Switch to --format markdown,links if link structure matters.
Use --query only when the task is narrow and page-bounded.

This follows the upstream positioning of scrape as a middle step in a broader workflow: search → scrape → map → crawl → interact.

Files to read first in the repository

Read skills/firecrawl-scrape/SKILL.md first. It contains nearly all of the practical value:

when to use the skill
quick-start commands
supported options
usage tips

Because this skill directory entry is install-oriented, the key pre-install takeaway is simple: the source document is concise, and there are no extra helper scripts or references you need to inspect before trying it.

Practical adoption tips that change output quality

A few choices matter disproportionately:

Prefer exact URLs over top-level domains.
Use --only-main-content for analysis-heavy tasks.
Use --wait-for only when output is visibly incomplete.
Save outputs to .firecrawl/ so you can inspect raw results before chaining more automation.
Use --query for page-local facts, not open-ended research.

These small decisions usually matter more than adding more prompt wording.

firecrawl-scrape skill FAQ

Is firecrawl-scrape better than a normal prompt with a URL?

Usually yes, if the job is actual webpage extraction. The firecrawl-scrape skill gives a clear invocation path, supports JS-rendered pages, can return markdown or links, and exposes scraping-specific options. A normal prompt may work for simple reading tasks, but it is less reliable when pages need rendering or cleaner output structure.

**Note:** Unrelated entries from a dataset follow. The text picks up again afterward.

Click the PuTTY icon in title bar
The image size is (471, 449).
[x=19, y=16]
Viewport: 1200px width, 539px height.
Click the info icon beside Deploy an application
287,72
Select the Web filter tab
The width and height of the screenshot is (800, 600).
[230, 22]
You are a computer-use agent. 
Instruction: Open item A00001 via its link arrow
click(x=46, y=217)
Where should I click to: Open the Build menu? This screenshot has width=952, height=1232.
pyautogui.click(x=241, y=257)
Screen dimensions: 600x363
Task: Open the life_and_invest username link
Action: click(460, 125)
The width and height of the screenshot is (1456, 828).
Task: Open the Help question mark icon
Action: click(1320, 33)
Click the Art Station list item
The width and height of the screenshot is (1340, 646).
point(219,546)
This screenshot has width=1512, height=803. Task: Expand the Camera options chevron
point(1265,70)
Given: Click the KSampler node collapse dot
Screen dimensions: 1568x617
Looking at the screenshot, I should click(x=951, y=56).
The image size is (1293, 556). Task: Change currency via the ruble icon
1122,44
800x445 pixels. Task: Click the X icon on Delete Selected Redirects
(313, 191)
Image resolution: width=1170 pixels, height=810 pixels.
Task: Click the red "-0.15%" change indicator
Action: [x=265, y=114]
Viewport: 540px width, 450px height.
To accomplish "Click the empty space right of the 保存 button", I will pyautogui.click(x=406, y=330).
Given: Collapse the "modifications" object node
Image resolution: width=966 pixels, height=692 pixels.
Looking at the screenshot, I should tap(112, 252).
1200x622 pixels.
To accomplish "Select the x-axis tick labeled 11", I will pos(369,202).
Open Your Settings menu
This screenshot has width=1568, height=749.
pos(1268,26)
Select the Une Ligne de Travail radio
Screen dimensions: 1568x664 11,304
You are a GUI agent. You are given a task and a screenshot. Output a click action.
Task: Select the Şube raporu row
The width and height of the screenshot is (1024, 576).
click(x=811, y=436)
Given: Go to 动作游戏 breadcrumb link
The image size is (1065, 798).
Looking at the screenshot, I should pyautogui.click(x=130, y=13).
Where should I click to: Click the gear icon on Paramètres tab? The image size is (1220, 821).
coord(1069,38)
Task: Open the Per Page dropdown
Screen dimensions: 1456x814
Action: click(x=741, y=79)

When should I use firecrawl-scrape instead of WebFetch?

Use firecrawl-scrape when you want webpage content extraction. The upstream skill explicitly recommends it instead of WebFetch for that purpose. That recommendation is most relevant for rendered pages, cleaner markdown output, and scraping workflows that need repeatable CLI behavior.

Is firecrawl-scrape beginner-friendly?

Yes, relative to many scraping tools. The first-run path is short: provide a URL, run a command, inspect the output. You do not need to understand full crawling strategy to get value. The main thing beginners must know is that this is page scraping, not site-wide exploration.

Can firecrawl-scrape handle SPAs and dynamic pages?

Yes. That is one of its core reasons to exist. If a page relies on JavaScript rendering, use --wait-for when needed so the content has time to appear before extraction.

When is firecrawl-scrape the wrong choice?

Avoid it when:

you do not know the target URL yet
you need broad domain discovery
you need recursive site traversal
your task requires interaction rather than extraction
the answer must be synthesized across many pages you have not identified

In those cases, search, map, crawl, or other tools are a better first step.

Do I need to install the whole repository to use it?

You need access to the Firecrawl CLI behavior the skill references, but the skill itself is lightweight. For decision-making, there is little repo overhead here: the practical instructions are concentrated in SKILL.md, and there are no companion scripts or resource folders you need to master first.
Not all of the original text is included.